Narrator’s Decision-making in the Love Song of J. Alfred Prufrock

April 13, 2021 by Essay Writer

In T.S. Eliot’s “The Love Song of J. Alfred Prufrock,” the narrator seems to be an older man who spends a lot of time making decisions but perhaps also second guessing himself. He is unconfident and uncomfortable in his surroundings, because he is always questioning, “how should I presume?” or “do I dare?” (Eliot 2040-2041). The narrator spends his whole life pondering about the decisions he never makes, and he gets nowhere. He is constantly worried about what other people think of him, but he also says something that shows just what he thinks of himself:

For I have known them all already, known them all—

Have known the evenings, mornings, afternoons,

I have measured out my life with coffee spoons;

I know the voices dying with a dying fall

Beneath the music from a farther room.

So how should I presume? (Eliot 2040-2041).

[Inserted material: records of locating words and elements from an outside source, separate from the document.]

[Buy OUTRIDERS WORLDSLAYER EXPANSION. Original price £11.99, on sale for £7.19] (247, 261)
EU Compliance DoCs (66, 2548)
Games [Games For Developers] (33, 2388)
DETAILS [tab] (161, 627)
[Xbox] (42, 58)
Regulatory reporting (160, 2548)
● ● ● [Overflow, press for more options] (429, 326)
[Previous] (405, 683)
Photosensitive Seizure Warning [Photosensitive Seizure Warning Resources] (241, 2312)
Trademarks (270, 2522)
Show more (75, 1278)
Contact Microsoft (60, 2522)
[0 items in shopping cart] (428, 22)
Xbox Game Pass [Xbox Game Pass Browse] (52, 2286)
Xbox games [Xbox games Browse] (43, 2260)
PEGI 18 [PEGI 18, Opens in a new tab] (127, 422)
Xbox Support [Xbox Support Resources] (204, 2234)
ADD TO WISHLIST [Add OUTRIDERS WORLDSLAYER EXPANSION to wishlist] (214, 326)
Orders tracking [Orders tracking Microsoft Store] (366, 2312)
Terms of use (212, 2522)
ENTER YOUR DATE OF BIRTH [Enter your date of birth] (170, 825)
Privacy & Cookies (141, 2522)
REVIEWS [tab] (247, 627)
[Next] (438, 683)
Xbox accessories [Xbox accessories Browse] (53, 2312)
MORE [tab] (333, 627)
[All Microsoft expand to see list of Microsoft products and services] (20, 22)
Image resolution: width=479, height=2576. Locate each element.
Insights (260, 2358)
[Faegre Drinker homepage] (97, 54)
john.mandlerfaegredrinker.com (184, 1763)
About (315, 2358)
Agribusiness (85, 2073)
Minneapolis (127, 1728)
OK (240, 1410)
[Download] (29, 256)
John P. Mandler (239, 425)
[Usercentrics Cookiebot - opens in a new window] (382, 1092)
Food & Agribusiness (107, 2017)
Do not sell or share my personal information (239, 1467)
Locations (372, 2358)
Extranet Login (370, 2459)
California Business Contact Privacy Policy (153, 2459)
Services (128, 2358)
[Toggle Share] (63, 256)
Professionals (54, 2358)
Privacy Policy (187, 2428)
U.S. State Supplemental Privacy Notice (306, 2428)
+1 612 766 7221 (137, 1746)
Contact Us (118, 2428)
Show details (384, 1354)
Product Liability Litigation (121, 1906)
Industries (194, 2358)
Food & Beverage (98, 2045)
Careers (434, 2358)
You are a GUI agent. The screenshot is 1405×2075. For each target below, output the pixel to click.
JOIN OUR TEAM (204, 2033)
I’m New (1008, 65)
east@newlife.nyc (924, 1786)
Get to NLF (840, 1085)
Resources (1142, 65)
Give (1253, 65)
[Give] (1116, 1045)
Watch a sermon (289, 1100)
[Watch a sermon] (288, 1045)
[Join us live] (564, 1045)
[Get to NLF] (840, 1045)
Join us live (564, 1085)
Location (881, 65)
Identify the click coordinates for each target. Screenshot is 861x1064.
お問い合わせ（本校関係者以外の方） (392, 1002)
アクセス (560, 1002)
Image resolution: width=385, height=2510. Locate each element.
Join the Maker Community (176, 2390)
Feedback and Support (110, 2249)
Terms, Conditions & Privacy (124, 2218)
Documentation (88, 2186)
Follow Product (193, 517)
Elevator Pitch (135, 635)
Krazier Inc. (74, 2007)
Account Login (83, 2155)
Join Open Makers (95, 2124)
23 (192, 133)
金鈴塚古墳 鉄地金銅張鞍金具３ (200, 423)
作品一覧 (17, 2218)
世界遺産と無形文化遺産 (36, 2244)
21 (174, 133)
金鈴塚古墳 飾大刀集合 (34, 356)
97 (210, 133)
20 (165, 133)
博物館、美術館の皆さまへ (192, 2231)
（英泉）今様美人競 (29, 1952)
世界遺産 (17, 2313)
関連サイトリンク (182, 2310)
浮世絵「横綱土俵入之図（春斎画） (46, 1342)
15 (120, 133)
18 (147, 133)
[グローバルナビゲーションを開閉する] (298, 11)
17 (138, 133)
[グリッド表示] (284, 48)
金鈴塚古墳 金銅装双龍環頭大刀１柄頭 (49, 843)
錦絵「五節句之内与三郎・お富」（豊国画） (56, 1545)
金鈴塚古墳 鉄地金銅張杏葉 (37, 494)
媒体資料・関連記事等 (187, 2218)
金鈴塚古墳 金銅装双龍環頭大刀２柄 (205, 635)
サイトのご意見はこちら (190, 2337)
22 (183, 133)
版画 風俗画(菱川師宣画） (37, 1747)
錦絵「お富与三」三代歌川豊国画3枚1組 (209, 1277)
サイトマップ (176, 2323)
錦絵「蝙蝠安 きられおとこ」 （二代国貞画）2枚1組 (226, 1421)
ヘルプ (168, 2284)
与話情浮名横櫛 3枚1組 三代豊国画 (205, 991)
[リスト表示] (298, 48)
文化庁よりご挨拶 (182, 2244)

The narrator leads into this stanza from the previous stanza with, “In a minute there is time / For decisions and revisions which a minute will reverse” (Elliot 2040). Here, the narrator is saying when he makes a decision, he’ll always have the time to take it back and keep revising it. The narrator thinks that “there will be time, there will be time,” and thus he think he can keep changing his decisions “hundred[s]” of times (Eliot 2040). The narrator is afraid of the possible consequences of his actions, and the he thinks it’s better to not act at all. He goes on to say how he is all too familiar with contemplating his decisions, spending days on them, and getting nowhere. When he says that his life is measured out by “coffee spoons”, the narrator is saying what he thinks about his life, amounting to just small coffee spoons. Coffee is not a very interesting aspect of life; it’s just a daily, habitual part of everyday life. Saying that his life is measured out by something like this is implying that the narrator thinks his life is worthless. Having spent “evenings, mornings, afternoons” in solitude to only have coffee wake him up shows how the narrator is perhaps also very lonely and sad. He, however, knows what he wants (a woman), but he is too afraid to go after her. When Eliot writes about the “dying fall” he is alluding to Shakespeare’s Twelfth Night (2041). In the play, Orsino listened to music that had a “dying fall,” reignited his love for another character. When the narrator says that this dying fall is coming from “voices” in a “farther room,” he may be saying that love is far from him, or that he witnesses the love of other people, but never his own (Eliot 2041). The narrator then questions how he should proceed, which was really the question that’s been on his mind the entire time. Everything else he describes is a reflection on his life and surroundings, but his life is not over yet and he still has a chance with the love of his life. However, he is never able to make a move because he is constantly debating with himself about what move to make. His ideas change by the minute, and his thoughts are caught in a stalemate of inaction. The narrator is spending his whole life trying to figure out how he will go about getting this woman, but he cannot decide and thus he never even begins.